South Korean author Han Kang has won the 2024 Nobel Prize in Literature.
The Swedish Academy made the announcement Thursday, making Han the second South Korean ever to win a Nobel Prize and the first to attain the honor in literature.
The academy said it was awarding Han the prize “for her intense poetic prose that confronts historical traumas and exposes the fragility of human life.”
Anders Olsson, chairman of the academy's Nobel Committee, said in a statement that Han “has a unique awareness of the connections between body and soul, the living and the dead, and in her poetic and experimental style has become an innovator in contemporary prose.”
In 2016 Han won the Man Booker International Prize, later renamed the International Booker Prize, for “The Vegetarian.”
She earned the renowned Malaparte Prize for “Human Acts” in 2017 and Spain's San Clemente Award for “The Vegetarian” in 2018.
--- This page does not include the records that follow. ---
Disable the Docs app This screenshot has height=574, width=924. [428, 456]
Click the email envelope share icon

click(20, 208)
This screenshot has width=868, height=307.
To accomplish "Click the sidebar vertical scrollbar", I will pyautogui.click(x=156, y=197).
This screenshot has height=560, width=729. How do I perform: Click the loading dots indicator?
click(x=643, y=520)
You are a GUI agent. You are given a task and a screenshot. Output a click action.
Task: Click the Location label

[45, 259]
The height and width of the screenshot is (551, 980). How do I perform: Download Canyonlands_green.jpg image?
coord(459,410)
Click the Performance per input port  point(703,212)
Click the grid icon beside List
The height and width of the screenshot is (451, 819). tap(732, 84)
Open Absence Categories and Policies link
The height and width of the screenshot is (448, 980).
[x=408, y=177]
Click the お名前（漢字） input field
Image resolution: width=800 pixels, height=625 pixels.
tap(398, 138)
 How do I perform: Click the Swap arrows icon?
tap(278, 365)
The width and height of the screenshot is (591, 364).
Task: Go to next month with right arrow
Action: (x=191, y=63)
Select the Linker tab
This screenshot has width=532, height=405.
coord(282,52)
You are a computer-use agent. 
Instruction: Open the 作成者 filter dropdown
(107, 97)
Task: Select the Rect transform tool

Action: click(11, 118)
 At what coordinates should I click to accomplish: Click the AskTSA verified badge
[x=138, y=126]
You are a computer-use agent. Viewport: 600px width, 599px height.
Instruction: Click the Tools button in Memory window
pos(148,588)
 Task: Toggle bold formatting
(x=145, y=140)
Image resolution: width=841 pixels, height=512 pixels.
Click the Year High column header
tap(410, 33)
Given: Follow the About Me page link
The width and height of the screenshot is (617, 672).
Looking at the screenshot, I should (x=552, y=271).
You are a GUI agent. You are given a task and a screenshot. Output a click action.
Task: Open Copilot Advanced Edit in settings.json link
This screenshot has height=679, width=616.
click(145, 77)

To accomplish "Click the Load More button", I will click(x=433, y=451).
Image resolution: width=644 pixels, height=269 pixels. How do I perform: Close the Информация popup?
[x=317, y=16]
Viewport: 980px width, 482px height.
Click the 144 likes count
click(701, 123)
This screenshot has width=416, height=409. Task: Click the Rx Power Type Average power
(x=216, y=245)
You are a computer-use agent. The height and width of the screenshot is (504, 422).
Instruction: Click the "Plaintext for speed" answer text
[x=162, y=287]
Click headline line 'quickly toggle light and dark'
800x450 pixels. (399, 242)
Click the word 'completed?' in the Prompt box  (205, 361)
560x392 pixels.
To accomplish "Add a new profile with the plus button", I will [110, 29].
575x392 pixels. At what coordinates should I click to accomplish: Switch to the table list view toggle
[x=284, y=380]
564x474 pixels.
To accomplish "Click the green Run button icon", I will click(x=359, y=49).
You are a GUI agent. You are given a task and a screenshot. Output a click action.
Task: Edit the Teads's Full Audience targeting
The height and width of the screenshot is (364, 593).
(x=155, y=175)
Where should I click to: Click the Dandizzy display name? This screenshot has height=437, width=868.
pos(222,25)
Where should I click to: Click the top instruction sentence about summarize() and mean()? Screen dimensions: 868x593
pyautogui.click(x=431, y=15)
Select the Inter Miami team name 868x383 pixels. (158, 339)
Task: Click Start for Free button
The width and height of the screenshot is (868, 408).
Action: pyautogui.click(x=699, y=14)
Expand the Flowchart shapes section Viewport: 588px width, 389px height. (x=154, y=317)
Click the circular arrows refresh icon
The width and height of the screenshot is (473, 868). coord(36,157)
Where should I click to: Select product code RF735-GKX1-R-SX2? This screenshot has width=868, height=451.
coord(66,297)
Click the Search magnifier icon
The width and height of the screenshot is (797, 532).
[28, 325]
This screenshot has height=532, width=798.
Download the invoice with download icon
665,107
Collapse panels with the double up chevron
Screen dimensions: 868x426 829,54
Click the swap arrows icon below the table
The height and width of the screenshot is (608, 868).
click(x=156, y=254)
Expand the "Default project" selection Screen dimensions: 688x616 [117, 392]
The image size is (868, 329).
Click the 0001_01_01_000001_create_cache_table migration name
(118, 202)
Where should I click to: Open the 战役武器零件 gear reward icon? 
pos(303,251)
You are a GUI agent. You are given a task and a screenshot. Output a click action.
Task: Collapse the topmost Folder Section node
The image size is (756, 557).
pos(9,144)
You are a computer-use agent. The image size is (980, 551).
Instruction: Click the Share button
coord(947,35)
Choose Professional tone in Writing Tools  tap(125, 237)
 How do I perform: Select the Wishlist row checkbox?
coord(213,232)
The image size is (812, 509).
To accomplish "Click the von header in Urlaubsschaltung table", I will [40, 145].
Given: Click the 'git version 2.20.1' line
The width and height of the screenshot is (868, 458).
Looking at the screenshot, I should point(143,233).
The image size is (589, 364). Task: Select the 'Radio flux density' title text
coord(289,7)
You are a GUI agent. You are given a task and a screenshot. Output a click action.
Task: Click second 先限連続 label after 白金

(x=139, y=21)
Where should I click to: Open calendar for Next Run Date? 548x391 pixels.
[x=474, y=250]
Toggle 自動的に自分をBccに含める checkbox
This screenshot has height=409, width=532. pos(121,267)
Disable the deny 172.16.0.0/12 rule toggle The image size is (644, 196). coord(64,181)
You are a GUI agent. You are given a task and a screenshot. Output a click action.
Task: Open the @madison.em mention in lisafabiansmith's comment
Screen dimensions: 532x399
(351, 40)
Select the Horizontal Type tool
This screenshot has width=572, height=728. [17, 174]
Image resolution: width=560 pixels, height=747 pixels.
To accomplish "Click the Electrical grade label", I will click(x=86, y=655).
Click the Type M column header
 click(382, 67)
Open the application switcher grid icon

Han will receive a monetary award of eleven million Swedish krona, about one million U.S. dollars, as well as a gold medal and a diploma.
The 2024 Nobel prizes will be presented to the new laureates at ceremonies in Stockholm, Sweden, on December 10, the anniversary of Alfred Nobel’s death.
The late President Kim Dae-jung won the Nobel Prize for Peace in 2000.